(Data to use begins)

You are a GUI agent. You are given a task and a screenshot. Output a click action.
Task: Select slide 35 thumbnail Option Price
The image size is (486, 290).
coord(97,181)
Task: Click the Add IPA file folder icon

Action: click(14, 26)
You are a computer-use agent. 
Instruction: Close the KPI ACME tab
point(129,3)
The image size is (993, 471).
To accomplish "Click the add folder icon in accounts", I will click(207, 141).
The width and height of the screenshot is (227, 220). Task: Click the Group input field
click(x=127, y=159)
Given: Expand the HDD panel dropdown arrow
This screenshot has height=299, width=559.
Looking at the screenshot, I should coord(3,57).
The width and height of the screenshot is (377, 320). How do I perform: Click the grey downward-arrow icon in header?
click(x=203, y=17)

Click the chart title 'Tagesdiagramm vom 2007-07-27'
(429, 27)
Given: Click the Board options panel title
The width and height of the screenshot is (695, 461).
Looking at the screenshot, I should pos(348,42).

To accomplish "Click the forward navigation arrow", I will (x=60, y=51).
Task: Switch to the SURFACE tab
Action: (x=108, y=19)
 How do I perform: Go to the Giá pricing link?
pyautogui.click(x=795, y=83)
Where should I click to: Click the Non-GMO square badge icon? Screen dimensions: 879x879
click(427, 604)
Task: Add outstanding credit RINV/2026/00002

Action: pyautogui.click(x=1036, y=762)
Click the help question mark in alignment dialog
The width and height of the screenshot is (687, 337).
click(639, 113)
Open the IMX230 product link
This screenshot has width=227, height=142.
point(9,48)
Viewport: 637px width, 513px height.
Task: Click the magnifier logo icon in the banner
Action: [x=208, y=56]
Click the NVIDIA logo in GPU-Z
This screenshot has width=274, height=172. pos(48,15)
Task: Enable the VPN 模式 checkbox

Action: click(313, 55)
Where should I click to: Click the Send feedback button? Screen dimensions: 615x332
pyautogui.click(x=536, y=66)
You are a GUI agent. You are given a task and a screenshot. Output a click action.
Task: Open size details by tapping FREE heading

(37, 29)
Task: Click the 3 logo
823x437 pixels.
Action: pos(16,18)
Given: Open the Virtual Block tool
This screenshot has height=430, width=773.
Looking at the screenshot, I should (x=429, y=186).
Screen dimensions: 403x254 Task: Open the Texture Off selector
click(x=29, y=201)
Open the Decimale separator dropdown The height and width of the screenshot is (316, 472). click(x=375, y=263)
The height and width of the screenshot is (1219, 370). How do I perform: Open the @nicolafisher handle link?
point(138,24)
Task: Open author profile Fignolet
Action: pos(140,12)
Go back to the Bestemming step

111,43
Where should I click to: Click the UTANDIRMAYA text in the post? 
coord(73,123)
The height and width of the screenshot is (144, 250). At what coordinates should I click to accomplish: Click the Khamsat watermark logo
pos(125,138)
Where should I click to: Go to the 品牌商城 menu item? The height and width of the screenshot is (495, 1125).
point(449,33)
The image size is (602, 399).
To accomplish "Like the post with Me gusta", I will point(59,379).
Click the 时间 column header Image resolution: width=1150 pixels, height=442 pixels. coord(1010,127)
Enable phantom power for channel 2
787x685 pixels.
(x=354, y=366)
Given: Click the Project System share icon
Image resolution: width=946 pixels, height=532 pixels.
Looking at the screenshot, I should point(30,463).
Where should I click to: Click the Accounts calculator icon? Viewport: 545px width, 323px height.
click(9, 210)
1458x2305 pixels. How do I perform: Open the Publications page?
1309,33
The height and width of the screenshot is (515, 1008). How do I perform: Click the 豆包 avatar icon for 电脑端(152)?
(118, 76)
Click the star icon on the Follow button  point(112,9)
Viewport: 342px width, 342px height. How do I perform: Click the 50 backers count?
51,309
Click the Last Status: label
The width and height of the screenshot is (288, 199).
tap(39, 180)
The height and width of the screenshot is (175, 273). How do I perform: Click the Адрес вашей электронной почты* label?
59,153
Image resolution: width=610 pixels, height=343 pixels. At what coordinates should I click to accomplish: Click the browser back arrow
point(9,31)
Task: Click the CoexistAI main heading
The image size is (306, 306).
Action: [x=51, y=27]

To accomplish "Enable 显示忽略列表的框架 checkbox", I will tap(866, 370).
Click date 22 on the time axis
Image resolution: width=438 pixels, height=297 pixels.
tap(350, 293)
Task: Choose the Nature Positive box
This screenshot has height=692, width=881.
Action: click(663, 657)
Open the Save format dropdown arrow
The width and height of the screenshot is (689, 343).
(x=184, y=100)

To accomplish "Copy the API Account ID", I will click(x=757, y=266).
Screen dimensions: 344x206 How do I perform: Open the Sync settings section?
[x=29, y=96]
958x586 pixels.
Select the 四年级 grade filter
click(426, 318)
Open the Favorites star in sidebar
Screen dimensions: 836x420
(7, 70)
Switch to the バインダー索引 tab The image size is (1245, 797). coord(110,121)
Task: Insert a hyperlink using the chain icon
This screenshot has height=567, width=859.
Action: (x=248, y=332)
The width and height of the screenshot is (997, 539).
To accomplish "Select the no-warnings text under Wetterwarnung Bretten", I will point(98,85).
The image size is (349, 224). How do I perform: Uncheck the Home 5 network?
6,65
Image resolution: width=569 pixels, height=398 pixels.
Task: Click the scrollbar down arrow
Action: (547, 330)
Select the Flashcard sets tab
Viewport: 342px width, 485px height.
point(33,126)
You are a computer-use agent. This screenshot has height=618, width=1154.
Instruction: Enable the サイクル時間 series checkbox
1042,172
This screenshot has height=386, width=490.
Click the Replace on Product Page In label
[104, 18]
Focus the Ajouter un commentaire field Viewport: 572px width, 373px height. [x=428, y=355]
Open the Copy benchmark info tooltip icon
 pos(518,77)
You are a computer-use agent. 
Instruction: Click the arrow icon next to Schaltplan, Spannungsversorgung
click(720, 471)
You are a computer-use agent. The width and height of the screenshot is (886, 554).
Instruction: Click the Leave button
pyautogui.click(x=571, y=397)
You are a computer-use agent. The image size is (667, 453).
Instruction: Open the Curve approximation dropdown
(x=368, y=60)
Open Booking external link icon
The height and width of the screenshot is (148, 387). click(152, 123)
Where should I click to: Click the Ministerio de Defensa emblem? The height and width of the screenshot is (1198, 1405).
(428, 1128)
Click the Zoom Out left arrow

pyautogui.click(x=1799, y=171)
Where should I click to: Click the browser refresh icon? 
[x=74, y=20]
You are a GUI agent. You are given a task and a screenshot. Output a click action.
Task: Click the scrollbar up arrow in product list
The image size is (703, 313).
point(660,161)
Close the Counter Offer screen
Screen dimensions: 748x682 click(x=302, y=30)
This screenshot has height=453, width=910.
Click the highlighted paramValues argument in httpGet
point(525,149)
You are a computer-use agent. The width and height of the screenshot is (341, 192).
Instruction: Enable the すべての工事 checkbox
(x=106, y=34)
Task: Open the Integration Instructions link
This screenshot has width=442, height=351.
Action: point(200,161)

(Data to use ends)

▸ **Prompt**: Copy every line of the listing above exactly.

▸ **Answer box**:
You are a GUI agent. You are given a task and a screenshot. Output a click action.
Task: Select slide 35 thumbnail Option Price
The image size is (486, 290).
coord(97,181)
Task: Click the Add IPA file folder icon

Action: click(14, 26)
You are a computer-use agent. 
Instruction: Close the KPI ACME tab
point(129,3)
The image size is (993, 471).
To accomplish "Click the add folder icon in accounts", I will click(207, 141).
The width and height of the screenshot is (227, 220). Task: Click the Group input field
click(x=127, y=159)
Given: Expand the HDD panel dropdown arrow
This screenshot has height=299, width=559.
Looking at the screenshot, I should coord(3,57).
The width and height of the screenshot is (377, 320). How do I perform: Click the grey downward-arrow icon in header?
click(x=203, y=17)

Click the chart title 'Tagesdiagramm vom 2007-07-27'
(429, 27)
Given: Click the Board options panel title
The width and height of the screenshot is (695, 461).
Looking at the screenshot, I should pos(348,42).

To accomplish "Click the forward navigation arrow", I will (x=60, y=51).
Task: Switch to the SURFACE tab
Action: (x=108, y=19)
 How do I perform: Go to the Giá pricing link?
pyautogui.click(x=795, y=83)
Where should I click to: Click the Non-GMO square badge icon? Screen dimensions: 879x879
click(427, 604)
Task: Add outstanding credit RINV/2026/00002

Action: pyautogui.click(x=1036, y=762)
Click the help question mark in alignment dialog
The width and height of the screenshot is (687, 337).
click(639, 113)
Open the IMX230 product link
This screenshot has width=227, height=142.
point(9,48)
Viewport: 637px width, 513px height.
Task: Click the magnifier logo icon in the banner
Action: [x=208, y=56]
Click the NVIDIA logo in GPU-Z
This screenshot has width=274, height=172. pos(48,15)
Task: Enable the VPN 模式 checkbox

Action: click(313, 55)
Where should I click to: Click the Send feedback button? Screen dimensions: 615x332
pyautogui.click(x=536, y=66)
You are a GUI agent. You are given a task and a screenshot. Output a click action.
Task: Open size details by tapping FREE heading

(37, 29)
Task: Click the 3 logo
823x437 pixels.
Action: pos(16,18)
Given: Open the Virtual Block tool
This screenshot has height=430, width=773.
Looking at the screenshot, I should (x=429, y=186).
Screen dimensions: 403x254 Task: Open the Texture Off selector
click(x=29, y=201)
Open the Decimale separator dropdown The height and width of the screenshot is (316, 472). click(x=375, y=263)
The height and width of the screenshot is (1219, 370). How do I perform: Open the @nicolafisher handle link?
point(138,24)
Task: Open author profile Fignolet
Action: pos(140,12)
Go back to the Bestemming step

111,43
Where should I click to: Click the UTANDIRMAYA text in the post? 
coord(73,123)
The height and width of the screenshot is (144, 250). At what coordinates should I click to accomplish: Click the Khamsat watermark logo
pos(125,138)
Where should I click to: Go to the 品牌商城 menu item? The height and width of the screenshot is (495, 1125).
point(449,33)
The image size is (602, 399).
To accomplish "Like the post with Me gusta", I will point(59,379).
Click the 时间 column header Image resolution: width=1150 pixels, height=442 pixels. coord(1010,127)
Enable phantom power for channel 2
787x685 pixels.
(x=354, y=366)
Given: Click the Project System share icon
Image resolution: width=946 pixels, height=532 pixels.
Looking at the screenshot, I should point(30,463).
Where should I click to: Click the Accounts calculator icon? Viewport: 545px width, 323px height.
click(9, 210)
1458x2305 pixels. How do I perform: Open the Publications page?
1309,33
The height and width of the screenshot is (515, 1008). How do I perform: Click the 豆包 avatar icon for 电脑端(152)?
(118, 76)
Click the star icon on the Follow button  point(112,9)
Viewport: 342px width, 342px height. How do I perform: Click the 50 backers count?
51,309
Click the Last Status: label
The width and height of the screenshot is (288, 199).
tap(39, 180)
The height and width of the screenshot is (175, 273). How do I perform: Click the Адрес вашей электронной почты* label?
59,153
Image resolution: width=610 pixels, height=343 pixels. At what coordinates should I click to accomplish: Click the browser back arrow
point(9,31)
Task: Click the CoexistAI main heading
The image size is (306, 306).
Action: [x=51, y=27]

To accomplish "Enable 显示忽略列表的框架 checkbox", I will tap(866, 370).
Click date 22 on the time axis
Image resolution: width=438 pixels, height=297 pixels.
tap(350, 293)
Task: Choose the Nature Positive box
This screenshot has height=692, width=881.
Action: click(663, 657)
Open the Save format dropdown arrow
The width and height of the screenshot is (689, 343).
(x=184, y=100)

To accomplish "Copy the API Account ID", I will click(x=757, y=266).
Screen dimensions: 344x206 How do I perform: Open the Sync settings section?
[x=29, y=96]
958x586 pixels.
Select the 四年级 grade filter
click(426, 318)
Open the Favorites star in sidebar
Screen dimensions: 836x420
(7, 70)
Switch to the バインダー索引 tab The image size is (1245, 797). coord(110,121)
Task: Insert a hyperlink using the chain icon
This screenshot has height=567, width=859.
Action: (x=248, y=332)
The width and height of the screenshot is (997, 539).
To accomplish "Select the no-warnings text under Wetterwarnung Bretten", I will point(98,85).
The image size is (349, 224). How do I perform: Uncheck the Home 5 network?
6,65
Image resolution: width=569 pixels, height=398 pixels.
Task: Click the scrollbar down arrow
Action: (547, 330)
Select the Flashcard sets tab
Viewport: 342px width, 485px height.
point(33,126)
You are a computer-use agent. This screenshot has height=618, width=1154.
Instruction: Enable the サイクル時間 series checkbox
1042,172
This screenshot has height=386, width=490.
Click the Replace on Product Page In label
[104, 18]
Focus the Ajouter un commentaire field Viewport: 572px width, 373px height. [x=428, y=355]
Open the Copy benchmark info tooltip icon
 pos(518,77)
You are a computer-use agent. 
Instruction: Click the arrow icon next to Schaltplan, Spannungsversorgung
click(720, 471)
You are a computer-use agent. The width and height of the screenshot is (886, 554).
Instruction: Click the Leave button
pyautogui.click(x=571, y=397)
You are a computer-use agent. The image size is (667, 453).
Instruction: Open the Curve approximation dropdown
(x=368, y=60)
Open Booking external link icon
The height and width of the screenshot is (148, 387). click(152, 123)
Where should I click to: Click the Ministerio de Defensa emblem? The height and width of the screenshot is (1198, 1405).
(428, 1128)
Click the Zoom Out left arrow

pyautogui.click(x=1799, y=171)
Where should I click to: Click the browser refresh icon? 
[x=74, y=20]
You are a GUI agent. You are given a task and a screenshot. Output a click action.
Task: Click the scrollbar up arrow in product list
The image size is (703, 313).
point(660,161)
Close the Counter Offer screen
Screen dimensions: 748x682 click(x=302, y=30)
This screenshot has height=453, width=910.
Click the highlighted paramValues argument in httpGet
point(525,149)
You are a computer-use agent. The width and height of the screenshot is (341, 192).
Instruction: Enable the すべての工事 checkbox
(x=106, y=34)
Task: Open the Integration Instructions link
This screenshot has width=442, height=351.
Action: point(200,161)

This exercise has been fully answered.